Bacon Avocado Quesadillas Recipe
Chock-full of bacon, mushrooms, tomato, cheese and avocado, these must-try mainstays come from Janet Lipner of Chicago, Illinois. Topped with salsa and sour cream, they're terrific!
- 8 bacon strips, diced
- 1/2 pound fresh mushrooms, sliced
- 1 to 2 tablespoons butter, softened
- 4 flour tortillas (8 inches)
- 2 cups (8 ounces) shredded Colby-Monterey Jack cheese
- 1 medium tomato, chopped
- 1 ripe avocado, peeled and sliced
- Sour cream and salsa, optional
- 1. In a large skillet, cook the bacon over medium heat until crisp. Remove to paper towels. Drain, reserving 1 tablespoon drippings. saute mushrooms in the drippings.
- 2. Spread butter over one side of each tortilla. Place two tortillas, buttered side down, on a griddle or skillet. Top with bacon, mushrooms, cheese, tomato and avocado. Cover with remaining tortillas, buttered side up.
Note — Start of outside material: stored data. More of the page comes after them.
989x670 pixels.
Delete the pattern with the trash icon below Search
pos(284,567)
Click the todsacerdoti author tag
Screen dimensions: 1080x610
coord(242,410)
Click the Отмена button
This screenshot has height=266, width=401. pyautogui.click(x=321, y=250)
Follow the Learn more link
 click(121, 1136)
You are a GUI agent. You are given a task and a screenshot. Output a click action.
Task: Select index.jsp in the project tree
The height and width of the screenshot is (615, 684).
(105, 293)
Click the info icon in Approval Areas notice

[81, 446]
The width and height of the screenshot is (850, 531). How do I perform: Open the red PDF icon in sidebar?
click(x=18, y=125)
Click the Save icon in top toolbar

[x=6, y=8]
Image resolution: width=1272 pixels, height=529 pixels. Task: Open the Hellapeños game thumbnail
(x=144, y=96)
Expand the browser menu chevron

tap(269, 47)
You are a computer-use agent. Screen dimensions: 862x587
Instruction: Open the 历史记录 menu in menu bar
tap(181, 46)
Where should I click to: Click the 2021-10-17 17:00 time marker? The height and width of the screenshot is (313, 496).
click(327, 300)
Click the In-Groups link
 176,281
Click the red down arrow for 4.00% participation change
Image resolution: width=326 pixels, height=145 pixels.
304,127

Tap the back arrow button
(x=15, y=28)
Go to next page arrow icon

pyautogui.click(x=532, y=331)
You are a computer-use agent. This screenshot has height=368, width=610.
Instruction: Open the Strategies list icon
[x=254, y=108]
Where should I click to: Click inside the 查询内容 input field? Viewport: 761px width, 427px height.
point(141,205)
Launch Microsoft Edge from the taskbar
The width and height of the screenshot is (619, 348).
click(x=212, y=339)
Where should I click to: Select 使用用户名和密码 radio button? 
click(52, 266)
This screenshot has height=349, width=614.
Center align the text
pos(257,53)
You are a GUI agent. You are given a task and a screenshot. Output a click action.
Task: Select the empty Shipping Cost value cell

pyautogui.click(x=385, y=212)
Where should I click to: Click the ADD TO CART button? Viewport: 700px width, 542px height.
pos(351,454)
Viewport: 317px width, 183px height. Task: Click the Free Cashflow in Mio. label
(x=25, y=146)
- 3. Cook over low heat for 1-2 minutes or until golden brown. Turn and cook 1-2 minutes longer or until the cheese is melted. Cut into wedges. Serve with sour cream and salsa if desired. Yield: 2-4 servings.
1 serving (1 each) equals 722 calories, 56 g fat (25 g saturated fat), 88 mg cholesterol, 960 mg sodium, 34 g carbohydrate, 3 g fiber, 23 g protein.